> **Records for processing**
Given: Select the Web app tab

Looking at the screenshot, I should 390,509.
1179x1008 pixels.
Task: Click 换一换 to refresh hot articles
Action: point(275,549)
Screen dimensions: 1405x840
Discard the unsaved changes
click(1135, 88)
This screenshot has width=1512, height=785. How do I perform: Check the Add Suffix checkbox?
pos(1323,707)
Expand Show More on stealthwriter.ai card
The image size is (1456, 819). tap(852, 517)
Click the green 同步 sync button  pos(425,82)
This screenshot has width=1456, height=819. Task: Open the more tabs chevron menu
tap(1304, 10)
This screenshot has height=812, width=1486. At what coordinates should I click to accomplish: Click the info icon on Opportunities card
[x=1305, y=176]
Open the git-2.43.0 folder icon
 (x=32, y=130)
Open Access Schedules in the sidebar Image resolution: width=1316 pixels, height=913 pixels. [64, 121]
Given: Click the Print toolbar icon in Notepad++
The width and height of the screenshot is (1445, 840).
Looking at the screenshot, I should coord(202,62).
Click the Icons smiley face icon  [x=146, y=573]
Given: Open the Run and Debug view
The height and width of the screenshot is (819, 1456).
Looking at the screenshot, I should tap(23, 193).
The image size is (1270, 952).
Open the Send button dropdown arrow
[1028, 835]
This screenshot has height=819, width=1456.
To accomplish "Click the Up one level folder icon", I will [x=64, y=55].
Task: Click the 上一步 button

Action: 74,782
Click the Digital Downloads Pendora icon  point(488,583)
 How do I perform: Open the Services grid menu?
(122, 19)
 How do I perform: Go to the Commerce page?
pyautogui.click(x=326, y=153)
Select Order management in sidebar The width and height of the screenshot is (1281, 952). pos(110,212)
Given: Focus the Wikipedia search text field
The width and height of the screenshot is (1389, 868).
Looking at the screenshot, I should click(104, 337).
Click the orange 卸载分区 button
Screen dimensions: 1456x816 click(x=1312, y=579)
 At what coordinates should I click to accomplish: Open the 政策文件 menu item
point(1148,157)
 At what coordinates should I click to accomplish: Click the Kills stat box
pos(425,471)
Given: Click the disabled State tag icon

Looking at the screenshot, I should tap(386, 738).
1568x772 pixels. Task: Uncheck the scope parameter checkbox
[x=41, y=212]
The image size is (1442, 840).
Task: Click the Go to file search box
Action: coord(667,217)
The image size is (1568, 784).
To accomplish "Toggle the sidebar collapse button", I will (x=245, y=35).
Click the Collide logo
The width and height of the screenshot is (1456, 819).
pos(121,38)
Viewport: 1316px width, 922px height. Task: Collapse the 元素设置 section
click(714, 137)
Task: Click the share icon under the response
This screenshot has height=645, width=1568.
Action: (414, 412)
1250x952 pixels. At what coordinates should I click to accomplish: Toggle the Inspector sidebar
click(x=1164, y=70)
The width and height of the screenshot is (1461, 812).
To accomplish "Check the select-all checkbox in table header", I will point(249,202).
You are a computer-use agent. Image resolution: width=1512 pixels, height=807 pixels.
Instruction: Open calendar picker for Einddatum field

> **The problem**
Copy every record above exactly as it appears.

> **Response**
Given: Select the Web app tab

Looking at the screenshot, I should 390,509.
1179x1008 pixels.
Task: Click 换一换 to refresh hot articles
Action: point(275,549)
Screen dimensions: 1405x840
Discard the unsaved changes
click(1135, 88)
This screenshot has width=1512, height=785. How do I perform: Check the Add Suffix checkbox?
pos(1323,707)
Expand Show More on stealthwriter.ai card
The image size is (1456, 819). tap(852, 517)
Click the green 同步 sync button  pos(425,82)
This screenshot has width=1456, height=819. Task: Open the more tabs chevron menu
tap(1304, 10)
This screenshot has height=812, width=1486. At what coordinates should I click to accomplish: Click the info icon on Opportunities card
[x=1305, y=176]
Open the git-2.43.0 folder icon
 (x=32, y=130)
Open Access Schedules in the sidebar Image resolution: width=1316 pixels, height=913 pixels. [64, 121]
Given: Click the Print toolbar icon in Notepad++
The width and height of the screenshot is (1445, 840).
Looking at the screenshot, I should coord(202,62).
Click the Icons smiley face icon  [x=146, y=573]
Given: Open the Run and Debug view
The height and width of the screenshot is (819, 1456).
Looking at the screenshot, I should tap(23, 193).
The image size is (1270, 952).
Open the Send button dropdown arrow
[1028, 835]
This screenshot has height=819, width=1456.
To accomplish "Click the Up one level folder icon", I will [x=64, y=55].
Task: Click the 上一步 button

Action: 74,782
Click the Digital Downloads Pendora icon  point(488,583)
 How do I perform: Open the Services grid menu?
(122, 19)
 How do I perform: Go to the Commerce page?
pyautogui.click(x=326, y=153)
Select Order management in sidebar The width and height of the screenshot is (1281, 952). pos(110,212)
Given: Focus the Wikipedia search text field
The width and height of the screenshot is (1389, 868).
Looking at the screenshot, I should click(104, 337).
Click the orange 卸载分区 button
Screen dimensions: 1456x816 click(x=1312, y=579)
 At what coordinates should I click to accomplish: Open the 政策文件 menu item
point(1148,157)
 At what coordinates should I click to accomplish: Click the Kills stat box
pos(425,471)
Given: Click the disabled State tag icon

Looking at the screenshot, I should tap(386, 738).
1568x772 pixels. Task: Uncheck the scope parameter checkbox
[x=41, y=212]
The image size is (1442, 840).
Task: Click the Go to file search box
Action: coord(667,217)
The image size is (1568, 784).
To accomplish "Toggle the sidebar collapse button", I will (x=245, y=35).
Click the Collide logo
The width and height of the screenshot is (1456, 819).
pos(121,38)
Viewport: 1316px width, 922px height. Task: Collapse the 元素设置 section
click(714, 137)
Task: Click the share icon under the response
This screenshot has height=645, width=1568.
Action: (414, 412)
1250x952 pixels. At what coordinates should I click to accomplish: Toggle the Inspector sidebar
click(x=1164, y=70)
The width and height of the screenshot is (1461, 812).
To accomplish "Check the select-all checkbox in table header", I will point(249,202).
You are a computer-use agent. Image resolution: width=1512 pixels, height=807 pixels.
Instruction: Open calendar picker for Einddatum field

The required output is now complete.